Em Almirante Tamandaré, município da região metropolitana de Curitiba, quem precisa de atendimento médico depois das 17 horas tem de se deslocar até outra cidade ou pagar pela consulta. O mesmo ocorre no fim de semana, quando o atendimento é interrompido nas dez unidades de saúde, que funcionam das 8 às 17 horas, de segunda a sexta-feira. Com o fechamento em dezembro da única unidade de saúde 24 horas e com a cobrança pelo atendimento no hospital da cidade, o Nossa Senhora da Conceição, a situação do município é apontada como a pior da região metropolitana e sem previsão de ser solucionada a curto prazo.

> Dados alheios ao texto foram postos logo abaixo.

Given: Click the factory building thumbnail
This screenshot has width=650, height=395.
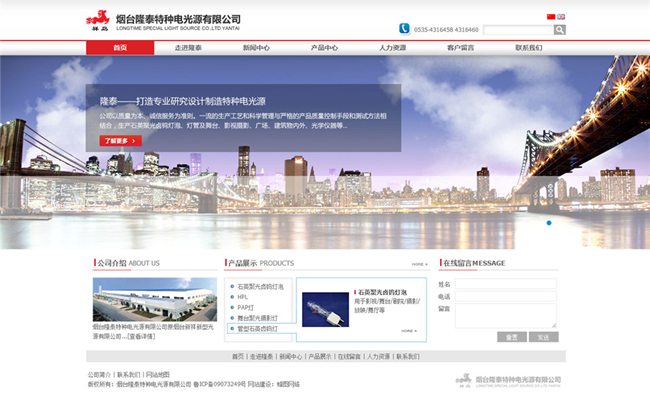Looking at the screenshot, I should click(155, 299).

O fechamento provoca um efeito em cadeia, em que os postos de saúde sentem sobrecarga de atendimento e a população enfrenta filas. A secretária Eliete Nunes da Rosa pede para a irmã chegar à fila às 5 horas para garantir atendimento no posto que abre às 8 horas. Mais perto do horário, Eliete vai com o filho de 1 ano, que sofre de convulsões, para a fila para garantir o atendimento com o pediatra. "Quem chegou às 7 horas não acha mais consulta. É agendado para quatro, cinco dias depois. E se a pessoa está ruim?", questiona a secretária.
A origem do problema está no fechamento do hospital no dia 17 de dezembro, que gerenciava a unidade de saúde 24 horas. A prefeitura repassava por mês um valor para o hospital manter a unidade. Como a quantia aumentou de R$ 100 mil mensais, em 2007, para R$ 240 mil, em 2008, o Grupo de Atuação Especial de Combate ao Crime Organizado (Gaeco) apontou desvio de verba e prendeu três pessoas, que atualmente estão soltas. O repasse da prefeitura foi cortado e a unidade 24 horas parou de funcionar.
O município alega que o valor aumentou porque o hospital passou a fazer mais procedimentos do que o previsto. Eram 9 mil consultas por mês e mais 6 mil procedimentos. "Tínhamos um serviço preestabelecido, que vinha funcionando. Houve suspensão e ficamos descalçados. Nem médicos conseguimos contratar", afirma o secretário municipal da saúde, Luciano Bugalski. Ele aponta que o desafio da prefeitura é montar outra estrutura para o atendimento. As opções são o atendimento emergencial no próprio hospital ou a ampliação do horário de funcionamento da maior unidade de saúde da cidade, a Cachoeira. Para o secretário, nas outras áreas, como acompanhamento à gestante, fornecimento de medicamentos e saúde da família, houve avanços.
O presidente da Federação das Associação de Moradores de Almirante Tamandaré, Guilherme Dionísio Costa, diz que a população está revoltada e organiza uma manifestação, ainda sem data definida. Os moradores já fizeram um abaixo-assinado com mil assinaturas pedindo melhoria da situação. "Está na hora de mudar para melhor, para que venha a ser construído um atendimento municipal. O SUS (Sistema Único de Saúde) é direito do cidadão", reclama Costa.